Why is this a big deal? Well, it means that any viewers using Chrome will no longer be able to access PlayReady protected content, and with Chrome having the lion’s share of the desktop browser market (between 30% and 50% depending on the region), that could mean a lot of unhappy viewers.

So, why can’t viewers just change to a different browser? Of course they can, but when viewers aren’t able to access the desired content in a way they are used to, there can be significant fallout. Some users may just blame their service provider. At best, viewers will understand that they need to change browser, at worst operators will lose them as a customer.

These changes mark the beginning of an industry-wide evolution. Things are going to become more complex and fragmented. Offering an OTT service with a single DRM will be a thing of the past. The different DRM technologies will become increasingly device and browser-specific, requiring OTT businesses to develop a true multi-DRM strategy.

As this fragmentation continues, managing multiple DRMs, devices and browsers will become increasingly difficult. Operators will need to manage complex ecosystems and should look to ways to effectively manage their resources and free themselves in order to focus on their core business of delivering a top quality service.

Evolution of web browsers

As the industry moves to HTML5 web browsers that can play DRM-protected content, the need for plugins such as Silverlight, Adobe Flash or Widevine Plugin are progressively being eliminated.

This is generally seen as positive, providing improved speed, stability and security. As plugins have been widely considered an easy entry-point for hackers, the protection of premium content will be enhanced on HTML5 platforms. The installation and update of plugins provide a poor user experience and can even incur operator costs in customer support. In all fairness, plugins will probably not be missed from the viewer experience.
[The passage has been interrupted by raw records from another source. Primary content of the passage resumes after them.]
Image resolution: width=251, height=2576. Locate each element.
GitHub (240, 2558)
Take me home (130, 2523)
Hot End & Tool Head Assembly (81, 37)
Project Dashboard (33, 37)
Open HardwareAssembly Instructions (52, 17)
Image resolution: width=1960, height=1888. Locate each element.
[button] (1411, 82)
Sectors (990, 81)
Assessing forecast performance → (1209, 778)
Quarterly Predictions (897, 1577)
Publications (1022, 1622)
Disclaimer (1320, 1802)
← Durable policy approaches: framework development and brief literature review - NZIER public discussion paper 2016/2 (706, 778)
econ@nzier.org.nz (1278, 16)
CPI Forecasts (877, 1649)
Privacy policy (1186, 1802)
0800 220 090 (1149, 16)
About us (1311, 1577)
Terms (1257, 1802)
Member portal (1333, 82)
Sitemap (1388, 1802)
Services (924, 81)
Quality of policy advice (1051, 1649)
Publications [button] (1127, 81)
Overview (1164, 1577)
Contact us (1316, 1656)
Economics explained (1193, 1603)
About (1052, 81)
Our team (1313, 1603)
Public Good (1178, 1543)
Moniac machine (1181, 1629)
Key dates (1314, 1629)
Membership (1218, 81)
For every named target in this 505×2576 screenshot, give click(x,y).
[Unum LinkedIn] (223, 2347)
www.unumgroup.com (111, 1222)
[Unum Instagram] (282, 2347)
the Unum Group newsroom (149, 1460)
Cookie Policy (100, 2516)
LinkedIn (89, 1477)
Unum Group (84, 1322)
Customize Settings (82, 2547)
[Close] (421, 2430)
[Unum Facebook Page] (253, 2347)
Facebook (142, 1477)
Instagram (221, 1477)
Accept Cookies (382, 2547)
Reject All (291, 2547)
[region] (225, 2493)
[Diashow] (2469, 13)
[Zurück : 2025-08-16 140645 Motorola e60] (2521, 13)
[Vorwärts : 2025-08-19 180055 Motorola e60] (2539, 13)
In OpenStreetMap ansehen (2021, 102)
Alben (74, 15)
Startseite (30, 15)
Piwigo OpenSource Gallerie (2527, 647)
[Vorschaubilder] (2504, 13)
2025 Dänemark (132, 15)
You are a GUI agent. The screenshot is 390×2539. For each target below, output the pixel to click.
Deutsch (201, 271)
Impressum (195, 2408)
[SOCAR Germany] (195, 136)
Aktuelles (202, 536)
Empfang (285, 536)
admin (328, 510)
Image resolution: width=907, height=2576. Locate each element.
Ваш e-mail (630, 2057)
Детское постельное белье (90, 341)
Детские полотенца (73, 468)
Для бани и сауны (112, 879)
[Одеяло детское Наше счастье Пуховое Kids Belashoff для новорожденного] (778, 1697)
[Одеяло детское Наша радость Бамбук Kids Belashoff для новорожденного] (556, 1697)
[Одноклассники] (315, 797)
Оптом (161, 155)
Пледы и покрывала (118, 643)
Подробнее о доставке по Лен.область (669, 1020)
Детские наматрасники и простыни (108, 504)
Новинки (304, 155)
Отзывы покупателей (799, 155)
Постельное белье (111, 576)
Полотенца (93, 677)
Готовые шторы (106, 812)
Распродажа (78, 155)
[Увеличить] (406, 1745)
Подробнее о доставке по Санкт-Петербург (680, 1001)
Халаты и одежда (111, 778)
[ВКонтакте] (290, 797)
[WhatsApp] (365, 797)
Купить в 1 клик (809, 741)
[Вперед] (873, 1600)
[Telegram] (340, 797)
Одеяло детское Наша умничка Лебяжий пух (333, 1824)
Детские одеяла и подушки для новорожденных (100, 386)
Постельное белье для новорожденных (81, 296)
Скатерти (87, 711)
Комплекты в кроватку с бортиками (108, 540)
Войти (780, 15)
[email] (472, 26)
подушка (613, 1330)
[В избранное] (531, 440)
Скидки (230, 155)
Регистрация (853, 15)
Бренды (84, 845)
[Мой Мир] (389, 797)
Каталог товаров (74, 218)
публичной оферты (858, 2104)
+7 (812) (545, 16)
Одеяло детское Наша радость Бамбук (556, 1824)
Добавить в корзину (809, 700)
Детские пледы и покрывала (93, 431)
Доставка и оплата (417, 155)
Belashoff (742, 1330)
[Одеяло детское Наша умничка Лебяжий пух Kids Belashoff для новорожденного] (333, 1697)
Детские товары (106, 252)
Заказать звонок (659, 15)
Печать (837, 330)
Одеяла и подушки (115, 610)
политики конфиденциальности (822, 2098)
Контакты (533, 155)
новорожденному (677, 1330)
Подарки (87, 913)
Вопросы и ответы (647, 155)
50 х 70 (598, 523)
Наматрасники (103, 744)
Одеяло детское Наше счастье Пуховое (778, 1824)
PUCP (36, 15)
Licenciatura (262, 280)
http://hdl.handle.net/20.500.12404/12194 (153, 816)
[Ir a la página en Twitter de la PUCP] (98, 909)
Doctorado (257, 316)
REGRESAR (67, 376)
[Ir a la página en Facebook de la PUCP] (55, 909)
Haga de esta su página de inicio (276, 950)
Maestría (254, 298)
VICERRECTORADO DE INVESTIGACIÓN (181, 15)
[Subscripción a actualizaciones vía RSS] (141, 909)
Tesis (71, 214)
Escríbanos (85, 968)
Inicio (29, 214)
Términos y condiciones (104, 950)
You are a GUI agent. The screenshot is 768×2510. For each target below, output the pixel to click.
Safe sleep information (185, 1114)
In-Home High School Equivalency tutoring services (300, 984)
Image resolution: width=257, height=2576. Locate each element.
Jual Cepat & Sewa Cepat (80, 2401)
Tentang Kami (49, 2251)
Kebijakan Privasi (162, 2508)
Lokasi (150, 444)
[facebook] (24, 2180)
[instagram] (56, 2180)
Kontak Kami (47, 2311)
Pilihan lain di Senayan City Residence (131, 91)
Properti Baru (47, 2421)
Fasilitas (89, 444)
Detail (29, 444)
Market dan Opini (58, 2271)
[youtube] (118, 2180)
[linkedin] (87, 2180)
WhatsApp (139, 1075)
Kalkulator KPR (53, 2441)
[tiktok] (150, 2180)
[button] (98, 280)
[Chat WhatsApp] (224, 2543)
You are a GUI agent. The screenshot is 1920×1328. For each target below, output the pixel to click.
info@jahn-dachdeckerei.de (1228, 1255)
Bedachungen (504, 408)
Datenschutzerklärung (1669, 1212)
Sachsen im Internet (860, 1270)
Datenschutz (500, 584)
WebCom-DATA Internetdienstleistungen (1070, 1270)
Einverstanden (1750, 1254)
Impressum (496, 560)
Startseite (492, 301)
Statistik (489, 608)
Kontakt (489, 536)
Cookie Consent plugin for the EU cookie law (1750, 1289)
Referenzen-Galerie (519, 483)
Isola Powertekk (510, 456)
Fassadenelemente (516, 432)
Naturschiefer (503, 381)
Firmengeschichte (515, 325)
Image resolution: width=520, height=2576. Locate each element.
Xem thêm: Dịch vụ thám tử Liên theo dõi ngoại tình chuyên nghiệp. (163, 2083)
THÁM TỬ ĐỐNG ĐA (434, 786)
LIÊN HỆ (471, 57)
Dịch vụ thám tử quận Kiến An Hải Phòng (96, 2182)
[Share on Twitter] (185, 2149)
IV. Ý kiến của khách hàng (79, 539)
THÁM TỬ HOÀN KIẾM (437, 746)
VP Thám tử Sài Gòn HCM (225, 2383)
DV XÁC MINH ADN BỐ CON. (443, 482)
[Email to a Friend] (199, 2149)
However, as the main browser vendors also happen to be some of the main DRM technology providers, each browser vendor has implemented a specific DRM (usually their own proprietary one) directly within their own browser.

As web browsers implement a specific DRM technology in their platforms and at the same time phase out support for other DRM plugins, viewers will no longer be able to watch content that is protected with a DRM technology different to the one embedded in their browser.

How this will affect OTT service providers

Content distributors and operators delivering video services to PC or Mac will have to ensure they support all the main DRM formats needed to reach the different browsers used by their viewers.

However, the impact is much greater than that affecting the DRM security. Indeed, this change will impact several components and functions of the overall video delivery ecosystem, including:

• DASH packaging with common encryption: Operators will need to look at upgrading their content packaging to support DASH and CENC. Packagers need to be integrated with multi-DRM, CENC-capable key management systems.

• JavaScript video player that runs on HTML5 browsers: In order to leverage HTML5 MSE and EME extensions to play protected content on browsers, operators will also need to deploy JavaScript DASH players. A more detailed description of the technical details can be found in this whitepaper.

• Support for multi-DRM: Given the browser market fragmentation, operators need to have a multi-DRM strategy to address the main web browsers.

• Migration path: Operators will need to support legacy DRMs and delivery systems (e.g. for connected TV’s, older browser versions and devices) for a period of years in the coming future.

To remain in step with the industry-wide evolution, operators and service providers need to make a full analysis of their current business, their operational infrastructure and their future needs. They need to evaluate the different DRM technologies that will be needed to reach their current and future target platforms.

And they need to look to whether managing an increasingly complex ecosystem is effective use of resources or whether they should source a technology-agnostic solution that will reduce complexity and simplify day-to-day operation while maintaining an optimal experience for their viewers.